I am unaware of any way of automatically downloading a packages dependencies, besides build-dep but that won't work in your case.

After poking in the manpage a bit more, I have found that you can, in fact, use build-dep to an extent like this:

sudo apt-get build-dep --download-only vlc:i386  

Which will then download the required packages into the current directory. Note however, that build-dep is looking at compiling the package from source, not installing it from a .deb so it will suggest things like build-essential and gcc which may be needed to compile vlc, but not necessarily install from a .deb.

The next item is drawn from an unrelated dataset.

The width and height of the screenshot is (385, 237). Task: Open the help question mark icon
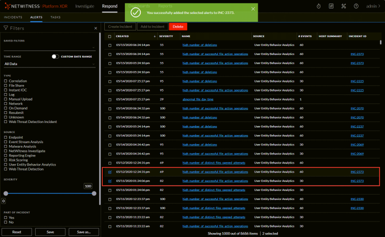point(356,6)
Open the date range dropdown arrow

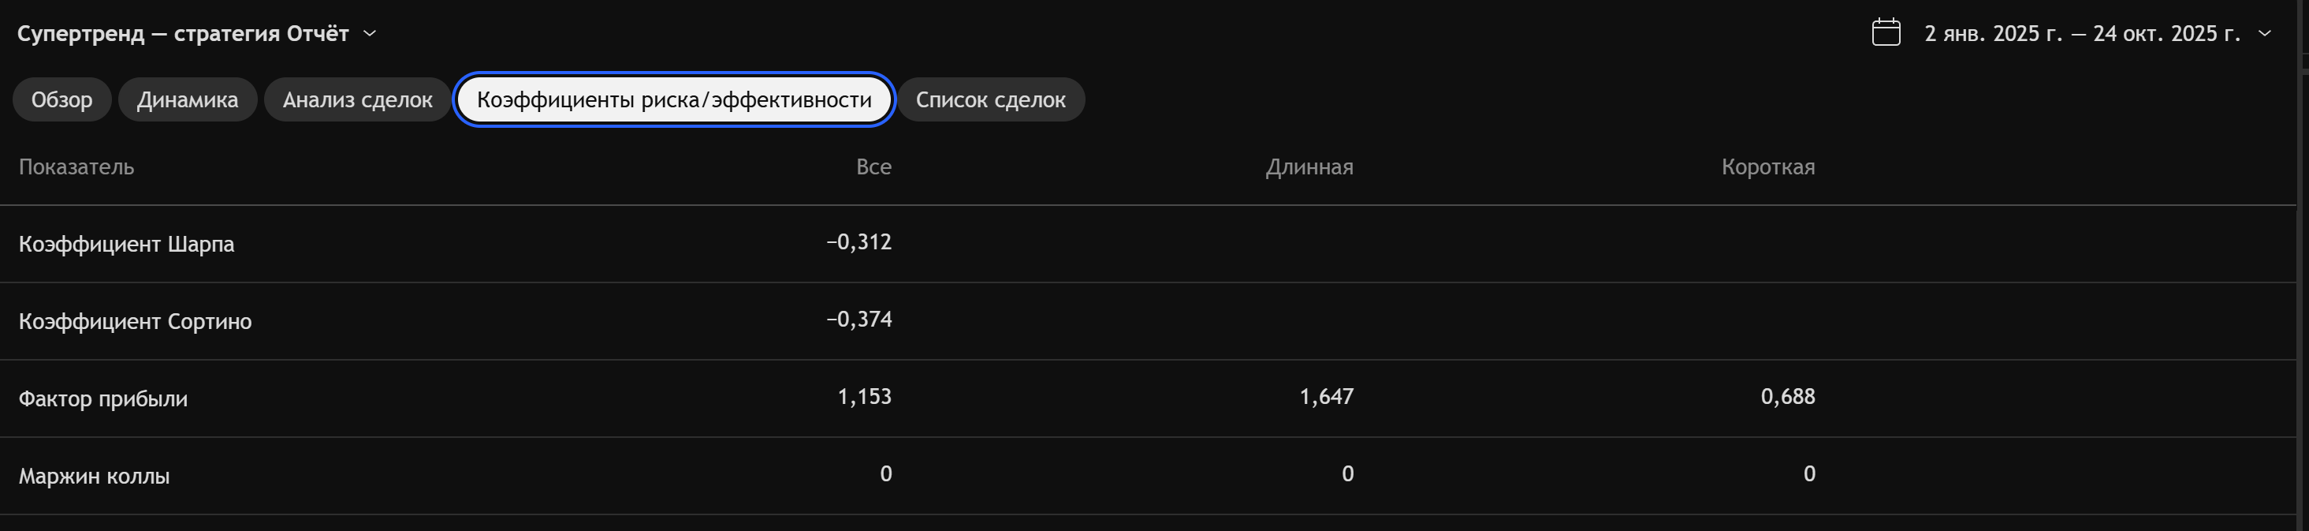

It may be easier to list vlc's main dependencies with apt-cache:

apt-cache depends vlc:i386  

If you want to filter by just depends use:

apt-cache depends vlc:i386 | grep 'Depends'  

Note that some packages, like libc6 come by default in Ubuntu, so you won't need to download those. If you just want to download all the dependencies and deal with whether you need them or not later you can use this script:

for i in $(apt-cache depends vlc:i386 | grep -E 'Depends|Recommends|Suggests' | cut -d ':' -f 2,3 | sed -e s/'<'/''/ -e s/'>'/''/); do sudo apt-get download $i 2>>no32.txt; done  

This will download all the dependent, recommended, and suggested packages and reroute any errors to no32.txt. You should take a look in there when you're done, because some needed packages that don't have i386 versions (i.e. they aren't binaries) will be in there.

Just apt-get download those.

Note that this script isn't very smart, it doesn't take a lot of things into account, so you may get some silly errors, it should work in general however.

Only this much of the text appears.